Michel Bouquet vient de disparaître, il avait 96 ans. Quelle incroyable vie d’acteur, quelle incroyable vie de comédien ! L’une des plus belles en France, assurément.
Il avait débuté, après la guerre, dans des films souvent oubliés. À tort. Dirigé par Henri-Georges Clouzot dans Manon (1949), Jean Grémillon dans l’admirable Pattes Blanches, la même année, plus tard par Sacha Guitry dans Si Versailles m'était conté (1954), travaillant sans relâche à la télévision dans des dramatiques ou des téléfilms (par exemple "La caméra explore le temps", entre 1958 et 1963), jouant dans des courts métrages, etc. Et bien sûr au théâtre. Une carrière normale et presque sans éclats.
Et puis Claude Chabrol est arrivé, lui offrant des rôles dans des films pourtant pas les meilleurs de cet immense cinéaste : Le Tigre se parfume à la dynamite (1965), La Route de Corinthe (1967), ensuite un chef d’œuvre : La Femme infidèle, avec Stéphane Audran et Maurice Ronet (1969), La Rupture (1970), et ce film méconnu mais immense : Juste avant la nuit, avec la même Stéphane Audran et François Périer (1971). Il jouait le mari, François Périer l’amant, les deux hommes aimaient la même femme, la sublime Stéphane Audran – la scène d’explication entre deux amis, quand l’un raconte à l’autre qu’il a tué sa femme – demeure inoubliable. Comme si Chabrol et Bouquet avaient signé un pacte secret, le premier désirant se refaire une santé après quelques échecs commerciaux de films pourtant géniaux et contraint de faire des nanars, le deuxième pour s’aventurer enfin dans un cinéma plus moderne et plus audacieux. Chabrol et Bouquet se retrouveront, bien des années plus tard, dans Poulet au vinaigre (1985).

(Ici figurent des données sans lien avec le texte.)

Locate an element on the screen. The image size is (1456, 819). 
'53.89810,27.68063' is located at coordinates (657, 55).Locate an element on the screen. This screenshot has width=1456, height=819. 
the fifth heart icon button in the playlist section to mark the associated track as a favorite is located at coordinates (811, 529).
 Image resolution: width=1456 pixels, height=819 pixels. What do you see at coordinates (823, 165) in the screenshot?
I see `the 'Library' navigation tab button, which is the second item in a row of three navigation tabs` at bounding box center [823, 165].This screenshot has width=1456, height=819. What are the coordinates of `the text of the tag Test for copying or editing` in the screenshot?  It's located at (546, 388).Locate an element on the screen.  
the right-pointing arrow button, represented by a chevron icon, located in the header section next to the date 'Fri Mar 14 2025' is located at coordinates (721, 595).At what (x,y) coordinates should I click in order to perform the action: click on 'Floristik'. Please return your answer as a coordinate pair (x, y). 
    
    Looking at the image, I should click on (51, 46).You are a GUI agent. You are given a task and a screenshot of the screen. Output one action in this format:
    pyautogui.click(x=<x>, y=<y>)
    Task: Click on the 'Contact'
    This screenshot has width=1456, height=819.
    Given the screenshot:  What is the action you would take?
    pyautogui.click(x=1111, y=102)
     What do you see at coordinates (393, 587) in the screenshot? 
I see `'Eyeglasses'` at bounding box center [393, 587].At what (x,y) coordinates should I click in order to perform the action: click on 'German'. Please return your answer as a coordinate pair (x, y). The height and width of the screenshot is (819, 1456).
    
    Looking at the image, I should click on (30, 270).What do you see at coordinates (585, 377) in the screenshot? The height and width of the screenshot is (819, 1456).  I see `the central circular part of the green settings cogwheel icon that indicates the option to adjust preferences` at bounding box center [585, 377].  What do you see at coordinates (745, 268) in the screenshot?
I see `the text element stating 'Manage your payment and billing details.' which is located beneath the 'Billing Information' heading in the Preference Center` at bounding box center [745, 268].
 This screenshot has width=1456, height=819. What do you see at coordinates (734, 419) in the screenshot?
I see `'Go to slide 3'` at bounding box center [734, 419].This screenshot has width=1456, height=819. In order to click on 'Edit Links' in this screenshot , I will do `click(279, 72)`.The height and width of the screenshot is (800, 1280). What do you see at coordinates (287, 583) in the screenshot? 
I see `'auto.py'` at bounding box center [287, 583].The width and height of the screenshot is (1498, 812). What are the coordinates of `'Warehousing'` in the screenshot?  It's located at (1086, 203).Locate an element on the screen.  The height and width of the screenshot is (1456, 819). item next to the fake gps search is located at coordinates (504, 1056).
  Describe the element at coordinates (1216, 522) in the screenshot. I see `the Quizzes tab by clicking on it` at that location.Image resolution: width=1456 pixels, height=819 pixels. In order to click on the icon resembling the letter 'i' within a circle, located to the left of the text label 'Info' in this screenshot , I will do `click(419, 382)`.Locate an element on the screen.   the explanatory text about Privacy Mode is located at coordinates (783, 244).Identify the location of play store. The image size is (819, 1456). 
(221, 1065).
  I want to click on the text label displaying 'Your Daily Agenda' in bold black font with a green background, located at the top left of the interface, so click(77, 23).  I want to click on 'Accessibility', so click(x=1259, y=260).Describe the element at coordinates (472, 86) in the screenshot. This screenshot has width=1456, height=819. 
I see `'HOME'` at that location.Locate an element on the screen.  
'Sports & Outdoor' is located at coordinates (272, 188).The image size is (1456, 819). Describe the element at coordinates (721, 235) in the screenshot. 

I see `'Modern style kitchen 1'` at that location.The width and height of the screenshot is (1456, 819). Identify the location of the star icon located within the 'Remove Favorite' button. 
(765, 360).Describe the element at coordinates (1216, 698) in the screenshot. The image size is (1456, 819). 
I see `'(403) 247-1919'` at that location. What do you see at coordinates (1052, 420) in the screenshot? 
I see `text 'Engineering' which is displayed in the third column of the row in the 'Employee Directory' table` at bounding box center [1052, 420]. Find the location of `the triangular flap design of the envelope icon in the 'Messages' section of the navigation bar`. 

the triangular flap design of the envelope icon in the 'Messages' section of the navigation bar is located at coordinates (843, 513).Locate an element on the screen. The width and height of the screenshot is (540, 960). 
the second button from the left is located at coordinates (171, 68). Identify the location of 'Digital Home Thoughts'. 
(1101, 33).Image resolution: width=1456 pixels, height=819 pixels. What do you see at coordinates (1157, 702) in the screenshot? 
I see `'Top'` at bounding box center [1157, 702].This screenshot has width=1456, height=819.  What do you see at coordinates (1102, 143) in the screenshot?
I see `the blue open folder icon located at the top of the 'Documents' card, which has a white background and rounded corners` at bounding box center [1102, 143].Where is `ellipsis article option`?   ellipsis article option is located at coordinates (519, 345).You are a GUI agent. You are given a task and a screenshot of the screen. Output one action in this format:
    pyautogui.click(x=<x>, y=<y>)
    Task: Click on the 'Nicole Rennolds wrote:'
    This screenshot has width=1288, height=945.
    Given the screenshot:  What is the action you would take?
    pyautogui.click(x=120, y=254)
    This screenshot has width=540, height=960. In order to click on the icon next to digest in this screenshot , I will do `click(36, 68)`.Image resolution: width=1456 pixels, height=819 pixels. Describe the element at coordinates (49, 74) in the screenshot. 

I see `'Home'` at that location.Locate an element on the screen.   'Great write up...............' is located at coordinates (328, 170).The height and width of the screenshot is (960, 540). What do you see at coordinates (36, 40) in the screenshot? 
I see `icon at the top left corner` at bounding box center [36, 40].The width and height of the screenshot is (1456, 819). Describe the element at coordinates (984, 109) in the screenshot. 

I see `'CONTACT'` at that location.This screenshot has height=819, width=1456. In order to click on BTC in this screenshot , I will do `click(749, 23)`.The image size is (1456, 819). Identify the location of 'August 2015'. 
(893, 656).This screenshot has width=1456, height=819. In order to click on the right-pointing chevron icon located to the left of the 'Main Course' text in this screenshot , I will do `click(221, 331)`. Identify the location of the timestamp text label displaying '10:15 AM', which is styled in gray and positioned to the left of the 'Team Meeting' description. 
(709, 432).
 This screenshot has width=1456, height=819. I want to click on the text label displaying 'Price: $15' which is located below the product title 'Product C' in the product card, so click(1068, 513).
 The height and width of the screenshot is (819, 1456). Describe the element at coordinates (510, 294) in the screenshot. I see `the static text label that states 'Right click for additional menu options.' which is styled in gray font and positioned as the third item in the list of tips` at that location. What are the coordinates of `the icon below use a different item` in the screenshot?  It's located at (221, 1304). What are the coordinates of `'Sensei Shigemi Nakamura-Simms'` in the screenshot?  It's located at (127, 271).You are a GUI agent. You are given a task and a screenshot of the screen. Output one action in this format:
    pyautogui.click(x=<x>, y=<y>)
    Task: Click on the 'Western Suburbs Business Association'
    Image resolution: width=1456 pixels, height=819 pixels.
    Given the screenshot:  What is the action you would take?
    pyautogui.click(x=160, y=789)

De Chabrol à Truffaut, le passage se fit de manière naturelle. Deux films : La Mariée était en noir, où Bouquet est génial regardant danser Jeanne Moreau, avec les yeux écarquillés de celui qui, avant de mourir empoisonné, n'en revient pas de regarder cette déesse mortifère, puis La Sirène du Mississipi où il joue le rôle du commissaire Comolli, qui s’acharne à poursuivre la belle Marion (Catherine Deneuve), menteuse et voleuse qui se fait passer pour une autre, en épousant le naïf Louis Mahé (Jean-Paul Belmondo), pour le dépouiller de sa fortune. Il faut également citer Yves Boisset, avec qui Michel Bouquet a fait un petit bout de chemin : Un condé réalisé en 1970, et L'Attentat (1972). N’oublions pas d’autres cinéastes importants qui firent appel à lui, de Henri Verneuil à Robert Guédiguian, en passant par Anne Fontaine, Bertrand Blier, Pierre Zucca, Robert Hossein, Catherine Binet, Jacques Deray, Gilles Bourdos, André Cayatte, Jaco Van Dormael, Alain Corneau, José Giovanni, Bernard Stora, et d’autres encore, dans le désordre.
Michel Bouquet a fait une extraordinaire carrière, très éclectique, grâce à son talent, étonnante par sa longévité – couvrant plus de soixante-dix années -, marquée par l’alternance entre cinéma et théâtre, sans oublier la télévision et les courts-métrages. Cela impliqua de sa part une immense humilité. Il était la preuve éclatante que le talent et l’humilité peuvent s’entendre à merveille. Il venait d’un cinéma ancien, celui de l’après-guerre, croisa par chance la route de la Nouvelle Vague, ce qui contribua non seulement à relancer sa carrière, mais aussi à en faire un acteur "moderne" et secret, toujours disponible, parfois taciturne, effaçant toute trace de psychologie pour se mettre au service des rôles qu’on lui confiait. Sa grandeur venait de son aptitude à masquer les sentiments, à jouer "en dedans" et de manière "neutre". J’aimais beaucoup sa démarche, les bras ballants, le corps légèrement penché, une sorte de "Monsieur Tout-le-Monde". Il se servait de la banalité pour en faire un mystère. Sa vie consistait à jouer, il adorait ça, se mettre au service des autres, interprétant des rôles qu’on lui confiait. Au théâtre (une immense carrière, qu’il commença dès 1944, et jusqu’en 2017), comme au cinéma. Il aura tout joué, de Molière, à Albert Camus, Thomas Bernhard, Jean Anouilh, de Gogol à Shakespeare, en passant par Ionesco et Pinter, Beckett et Strindberg, dans des mises en scène de Claude Régy, Roger Planchon, Jean Vilar, pour n’en citer que quelques-uns. Et il y excellait. Oui, une incroyable vie d’acteur et de comédien. Hommage.